## Start Supplied passage
Edited: David Goodmanson on 12 Nov 2020

Open in MATLAB Online

Hi Timo,

From your attached data I can see that it's 2 sec at 48 kHz as you said. In your frequency plot, the data seems to be off by a factor of 10 for reasons I don't understand, but with the code below things come as they should, using your attached data.

There are N = 47999 data points. Hard to know what the value of L is, but it is really the length of the time record in milliseconds, that is not correct. In the context you are using it, L has to be the number of points in the fft which is N.
## End Supplied passage
## Start Source excerpt
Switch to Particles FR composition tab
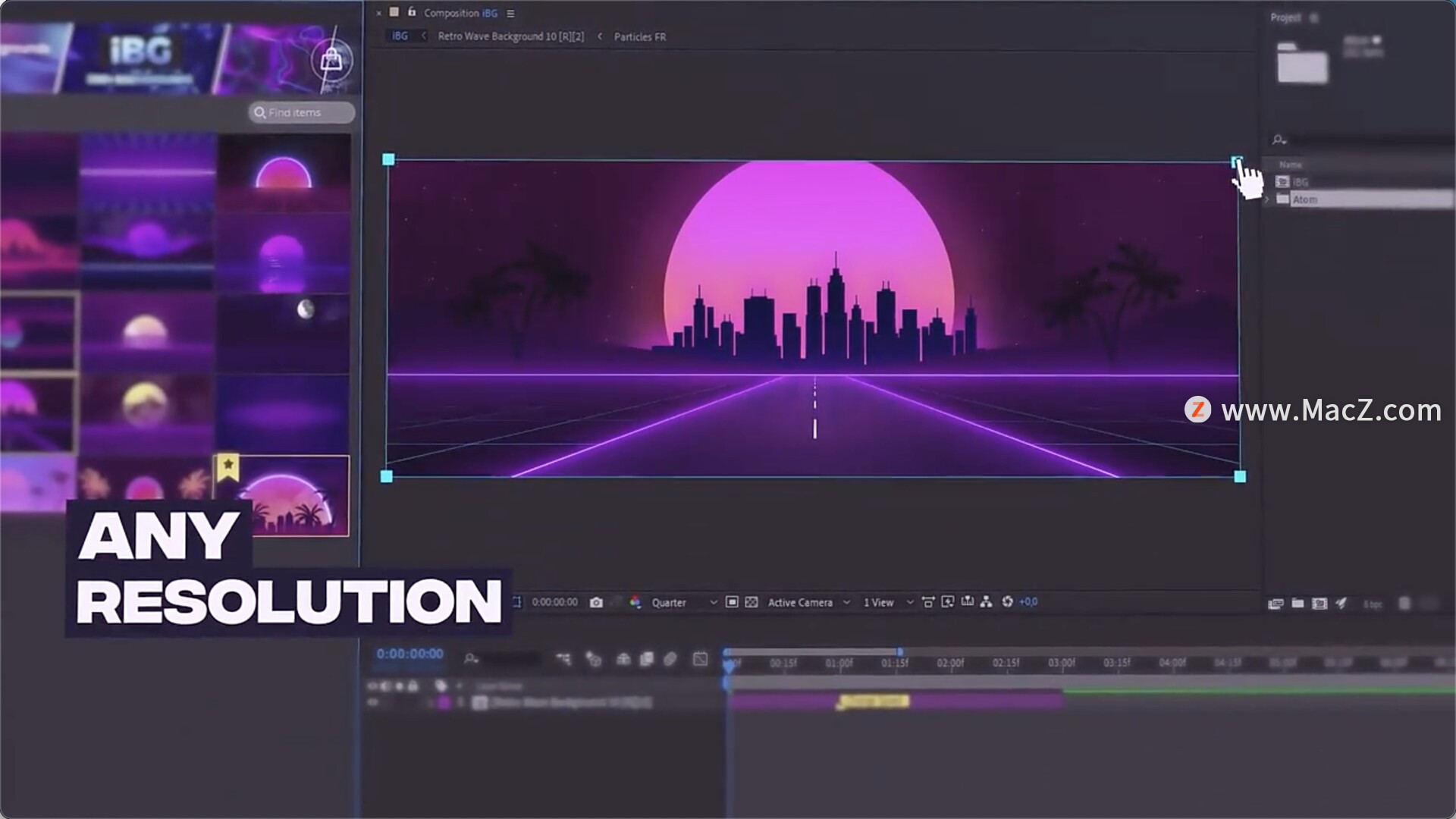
## End Source excerpt
- _Set task 1_
From the MATLAB forum reply, list every numeric value it gives for Timo's attached data or frequency plot.
- _Set task 2_
In the MATLAB forum reply, what does L have to be in the context where Timo uses it?
- _Set task 3_
Continue the MATLAB forum reply from where it stops.

- _Response 1_
2 sec; 48 kHz; a factor of 10; N = 47999 data points

- _Response 2_
L has to be the number of points in the fft, which is N.

- _Response 3_
I took the second column of your attached data. Using the code below, the plot shows the 0 to 1kHz portion of the fft (absolute value). In the time domain, the data is basically a pulse train repeated at a frequency 18 Hz, plus noise. Since the fft of a pulse train is another pulse train, in the fft response we would expect to see a series of peaks at 18, 36, 54, 72, 90 etc. Hz. And that is exactly what we do see. The fact that the largest peak happens to be at 8 x 18 = 144 Hz is a less obvious result, having to do with details of the data. Eventually the higher frequency peaks get washed out by noise.

y = str2double(table2array(Data4));
y = y(:,2);
N = length(y);
fs = 48000;
delt = 1/fs;
t = delt*(0:N-1)';
fig(1)
plot(t,y)
Y = fft(y);
P2 = abs(Y/N);
P1 = P2(1:floor(N/2)+1);        % modified since N is odd
P1(2:end-1) = 2*P1(2:end-1);    % see below
f = fs*(0:floor(N/2))'/N;       % modified since N is odd
fig(2)
plot(f,P1)
xlim([0 1e3])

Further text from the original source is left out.